Repeat the lines beginning at the one with "Creatives (123, 2482)" and running to the end of the material, keeping the first and last of them, exactly as they appear.
--- START ---
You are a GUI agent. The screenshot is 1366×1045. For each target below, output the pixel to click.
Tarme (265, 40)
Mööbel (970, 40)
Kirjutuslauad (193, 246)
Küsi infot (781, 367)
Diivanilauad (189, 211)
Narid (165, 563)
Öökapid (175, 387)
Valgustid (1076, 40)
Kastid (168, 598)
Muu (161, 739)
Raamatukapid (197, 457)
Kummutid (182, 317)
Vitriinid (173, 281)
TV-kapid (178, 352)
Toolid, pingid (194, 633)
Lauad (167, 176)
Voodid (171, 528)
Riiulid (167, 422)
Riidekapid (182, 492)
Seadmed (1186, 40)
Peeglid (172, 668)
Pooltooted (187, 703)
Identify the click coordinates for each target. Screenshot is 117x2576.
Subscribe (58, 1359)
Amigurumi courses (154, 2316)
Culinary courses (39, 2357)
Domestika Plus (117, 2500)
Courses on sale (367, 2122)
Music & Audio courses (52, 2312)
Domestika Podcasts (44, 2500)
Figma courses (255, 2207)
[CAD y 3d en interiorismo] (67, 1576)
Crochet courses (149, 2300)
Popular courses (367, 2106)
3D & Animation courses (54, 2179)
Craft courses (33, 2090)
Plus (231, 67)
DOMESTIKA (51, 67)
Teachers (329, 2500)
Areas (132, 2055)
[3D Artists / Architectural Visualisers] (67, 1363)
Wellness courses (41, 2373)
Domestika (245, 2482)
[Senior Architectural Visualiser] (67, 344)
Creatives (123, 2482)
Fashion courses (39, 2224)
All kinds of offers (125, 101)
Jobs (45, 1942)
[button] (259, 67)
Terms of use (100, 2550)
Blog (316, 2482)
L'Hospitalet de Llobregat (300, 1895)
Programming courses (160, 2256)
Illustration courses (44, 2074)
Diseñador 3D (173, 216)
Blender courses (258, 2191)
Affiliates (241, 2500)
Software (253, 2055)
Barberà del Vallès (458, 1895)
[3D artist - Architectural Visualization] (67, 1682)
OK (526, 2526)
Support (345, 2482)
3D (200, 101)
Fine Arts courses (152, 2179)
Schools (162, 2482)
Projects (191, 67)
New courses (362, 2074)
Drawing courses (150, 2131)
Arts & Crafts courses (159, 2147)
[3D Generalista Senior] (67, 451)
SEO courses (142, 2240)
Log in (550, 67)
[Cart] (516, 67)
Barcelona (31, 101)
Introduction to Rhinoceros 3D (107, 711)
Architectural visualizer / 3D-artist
--- END ---
Solution:
Creatives (123, 2482)
Fashion courses (39, 2224)
All kinds of offers (125, 101)
Jobs (45, 1942)
[button] (259, 67)
Terms of use (100, 2550)
Blog (316, 2482)
L'Hospitalet de Llobregat (300, 1895)
Programming courses (160, 2256)
Illustration courses (44, 2074)
Diseñador 3D (173, 216)
Blender courses (258, 2191)
Affiliates (241, 2500)
Software (253, 2055)
Barberà del Vallès (458, 1895)
[3D artist - Architectural Visualization] (67, 1682)
OK (526, 2526)
Support (345, 2482)
3D (200, 101)
Fine Arts courses (152, 2179)
Schools (162, 2482)
Projects (191, 67)
New courses (362, 2074)
Drawing courses (150, 2131)
Arts & Crafts courses (159, 2147)
[3D Generalista Senior] (67, 451)
SEO courses (142, 2240)
Log in (550, 67)
[Cart] (516, 67)
Barcelona (31, 101)
Introduction to Rhinoceros 3D (107, 711)
Architectural visualizer / 3D-artist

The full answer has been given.